Structure−Activity Relationships of 2,N6,5‘-Substituted Adenosine Derivatives with Potent Activity at the A2BAdenosine Receptor

Abstract

2, N⁶, and 5‘-substituted adenosine derivatives were synthesized via alkylation of 2-oxypurine nucleosides leading to 2-arylalkylether derivatives. 2-(3-(Indolyl)ethyloxy)adenosine 17 was examined in both binding and cAMP assays and found to be a potent agonist of the human A_2BAR. Simplification, altered connectivity, and mimicking of the indole ring of 17 failed to maintain A_2BAR potency.
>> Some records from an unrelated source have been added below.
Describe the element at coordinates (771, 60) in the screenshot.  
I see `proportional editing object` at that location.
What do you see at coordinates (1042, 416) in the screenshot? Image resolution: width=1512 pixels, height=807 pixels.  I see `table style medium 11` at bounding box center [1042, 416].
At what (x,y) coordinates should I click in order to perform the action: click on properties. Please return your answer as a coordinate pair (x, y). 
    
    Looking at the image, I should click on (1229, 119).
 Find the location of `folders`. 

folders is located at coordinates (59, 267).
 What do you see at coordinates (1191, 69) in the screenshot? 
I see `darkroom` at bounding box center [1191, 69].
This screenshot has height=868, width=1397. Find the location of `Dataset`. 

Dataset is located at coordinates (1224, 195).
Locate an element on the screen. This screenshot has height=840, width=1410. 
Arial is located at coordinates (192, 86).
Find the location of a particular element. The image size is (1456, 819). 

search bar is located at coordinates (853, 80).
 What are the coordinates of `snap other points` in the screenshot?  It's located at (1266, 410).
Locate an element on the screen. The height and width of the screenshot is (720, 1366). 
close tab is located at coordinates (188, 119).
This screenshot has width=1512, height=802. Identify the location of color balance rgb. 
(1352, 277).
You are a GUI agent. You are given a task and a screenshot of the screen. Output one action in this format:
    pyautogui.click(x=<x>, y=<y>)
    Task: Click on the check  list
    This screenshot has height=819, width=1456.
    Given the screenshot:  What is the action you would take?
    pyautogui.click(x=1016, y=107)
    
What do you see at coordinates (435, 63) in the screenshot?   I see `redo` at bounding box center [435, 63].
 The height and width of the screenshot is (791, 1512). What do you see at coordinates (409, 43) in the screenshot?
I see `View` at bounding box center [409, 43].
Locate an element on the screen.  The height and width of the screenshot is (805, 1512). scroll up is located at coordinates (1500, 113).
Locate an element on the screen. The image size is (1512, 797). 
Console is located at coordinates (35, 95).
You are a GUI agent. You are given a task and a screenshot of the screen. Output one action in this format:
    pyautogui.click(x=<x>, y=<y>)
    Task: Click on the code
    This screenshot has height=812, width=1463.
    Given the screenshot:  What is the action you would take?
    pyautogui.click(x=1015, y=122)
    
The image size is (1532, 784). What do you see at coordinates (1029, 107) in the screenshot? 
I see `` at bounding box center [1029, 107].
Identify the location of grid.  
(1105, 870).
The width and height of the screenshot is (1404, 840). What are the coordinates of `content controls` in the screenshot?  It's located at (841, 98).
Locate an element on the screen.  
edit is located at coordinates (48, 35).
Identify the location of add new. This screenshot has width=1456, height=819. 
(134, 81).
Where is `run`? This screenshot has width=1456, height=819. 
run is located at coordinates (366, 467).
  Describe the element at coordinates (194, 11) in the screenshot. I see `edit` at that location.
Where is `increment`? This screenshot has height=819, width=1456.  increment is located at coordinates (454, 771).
Introduction of N⁶-ethyl or N⁶-guanidino substitution, shown to favor A_2BAR potency, failed to enhance potency in the 2-(3-(indolyl)ethyloxy)adenosine series. Indole 5‘ ‘- or 6‘ ‘-halo substitution was favored at the A_2BAR, but a 5‘-N-ethylcarboxyamide did not further enhance potency. 2-(3‘ ‘-(6‘ ‘-Bromoindolyl)ethyloxy)adenosine 28 displayed an A_2BAR EC₅₀ value of 128 nM, that is, more potent than the parent 17 (299 nM) and similar to 5‘-N-ethylcarboxamidoadenosine (140 nM). Compound 28 was a full agonist at A_2B and A_2AARs and a low efficacy partial agonist at A₁ and A₃ARs. Thus, we have identified and optimized 2-(2-arylethyl)oxo moieties in AR agonists that enhance A_2BAR potency and selectivity.